We have an especially great responsibility when non-professional actors are involved. This was true for the protagonists in In This World; as well as those in Feo Aladag’s Afghanistan film, Inbetween Worlds (2014); and the adolescent actors in War Witch (2012), a film about child soldiers and for which Rachel Mwanza won Best Actress. We invite them to come and care for them as their host, but we cannot solve all the problems they will have when they return home, to war, to conflict zones, to poverty. We can only help to the best of our abilities and draw attention to their reprehensible situations.

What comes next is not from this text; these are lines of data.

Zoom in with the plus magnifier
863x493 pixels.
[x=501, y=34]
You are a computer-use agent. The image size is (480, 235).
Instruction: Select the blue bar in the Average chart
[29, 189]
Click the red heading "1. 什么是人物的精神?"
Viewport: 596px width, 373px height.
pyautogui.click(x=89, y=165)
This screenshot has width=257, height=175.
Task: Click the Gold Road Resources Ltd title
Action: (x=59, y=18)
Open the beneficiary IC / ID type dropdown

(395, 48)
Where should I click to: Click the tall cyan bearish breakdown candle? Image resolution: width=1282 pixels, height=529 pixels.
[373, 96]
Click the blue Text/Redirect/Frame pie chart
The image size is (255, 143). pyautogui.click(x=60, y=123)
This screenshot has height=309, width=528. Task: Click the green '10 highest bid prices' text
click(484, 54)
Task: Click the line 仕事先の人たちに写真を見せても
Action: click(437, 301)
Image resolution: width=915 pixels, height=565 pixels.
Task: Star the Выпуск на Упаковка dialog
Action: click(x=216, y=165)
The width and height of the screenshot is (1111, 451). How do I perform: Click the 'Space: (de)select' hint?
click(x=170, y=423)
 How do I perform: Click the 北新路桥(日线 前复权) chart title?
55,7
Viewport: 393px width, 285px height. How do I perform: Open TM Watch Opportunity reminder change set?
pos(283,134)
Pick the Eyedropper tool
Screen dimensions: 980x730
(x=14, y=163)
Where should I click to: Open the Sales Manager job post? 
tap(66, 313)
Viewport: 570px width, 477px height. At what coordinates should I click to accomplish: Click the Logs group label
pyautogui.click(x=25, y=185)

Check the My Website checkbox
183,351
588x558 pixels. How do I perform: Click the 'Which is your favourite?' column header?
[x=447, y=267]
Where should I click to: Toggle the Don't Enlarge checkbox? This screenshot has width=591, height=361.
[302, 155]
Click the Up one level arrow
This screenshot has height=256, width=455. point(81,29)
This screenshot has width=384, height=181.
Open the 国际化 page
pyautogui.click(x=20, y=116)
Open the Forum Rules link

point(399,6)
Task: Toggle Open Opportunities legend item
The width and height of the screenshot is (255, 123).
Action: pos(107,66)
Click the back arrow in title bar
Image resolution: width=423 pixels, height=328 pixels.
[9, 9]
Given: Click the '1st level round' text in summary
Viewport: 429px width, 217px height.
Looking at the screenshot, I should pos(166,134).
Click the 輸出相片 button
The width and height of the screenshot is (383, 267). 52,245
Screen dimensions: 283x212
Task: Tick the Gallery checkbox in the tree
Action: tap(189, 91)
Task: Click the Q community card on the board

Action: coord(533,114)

In the long term, the way to solve the refugee issue is through diplomacy. Only it can put an end to the insanity that forces people to leave their homelands. In addition we have to fight hunger, and the gap between the rich and the poor, which is also widening in our own country. For it also triggers irregular processes, be it in East Germany or Bangladesh. Films are merely able to enhance sensitivity for such processes. By the way: I don’t understand the rich. Their senseless profit mongering contributes to these problems: for instance, to the hunger and terror in Nigeria or the massive environmental destruction caused by mining oil sands in the Arctic. The tax payer is then asked to foot the bill; the military and police, to restore order. Billions in food aid become necessary and as a result corporations make even greater profits.
In 2016, the Berlinale will, of course, again devote itself to the refugee issue. It is, so to speak, in the Berlinale’s DNA to offer filmmakers and artists a platform for exploring societal problems. At the moment we are examining our options and establishing contact with refugee organisations. In addition we are considering meaningful integrative measures. Free admission tickets for refugees simply isn’t enough. What kind of discussion forums are possible and how can we create a context that refugees will be able to identity with? One example I just heard about: Not only did refugee children save a school from closure in the Brandenburg village of Golzow, which is known to Berlinale audiences from the longest running documentary project ever, Barbara and Winfried Junge’s The Children from Golzow. But the arriving refugees were shown old Super 8 films made in Syria and Iraq by GDR documentary filmmakers. The refugees saw their homelands before they had been destroyed – certainly an extremely emotional experience for everyone.
In early September, on the sidelines of the Venice Film Festival, I ran into writer Donna Leon, just after Chancellor Merkel, in reference to the large number of refugees, made her now famous statement: “We can do it!” Donna Leon said to me that Germany was experiencing one of the best moments in its history. It was taking in great numbers of refugees and had such a positive attitude, as could be seen in the words of the country’s most important representative. Indeed, despite all the loudmouths and pyromaniacs, all the serious concerns and problems, we are experiencing a historic point in time. I was born in 1948, and as far back as I can think, we have, thank goodness, been working on coming to terms with the Third Reich. Notwithstanding our political, academic and media-related efforts, most of us have had the good fortune to not have experienced persecution, flight and war personally. At present we are, however, confronted with a similarly large migration of peoples. And for the first time we are beginning to realize, quite concretely, what it means when millions have to flee, lose all they have, and don’t know if and when they will be able to return to their country. The present situation gives us the historic chance to understand our own history – and to learn from it that we should do everything we can to treat people with dignity and give them a new home.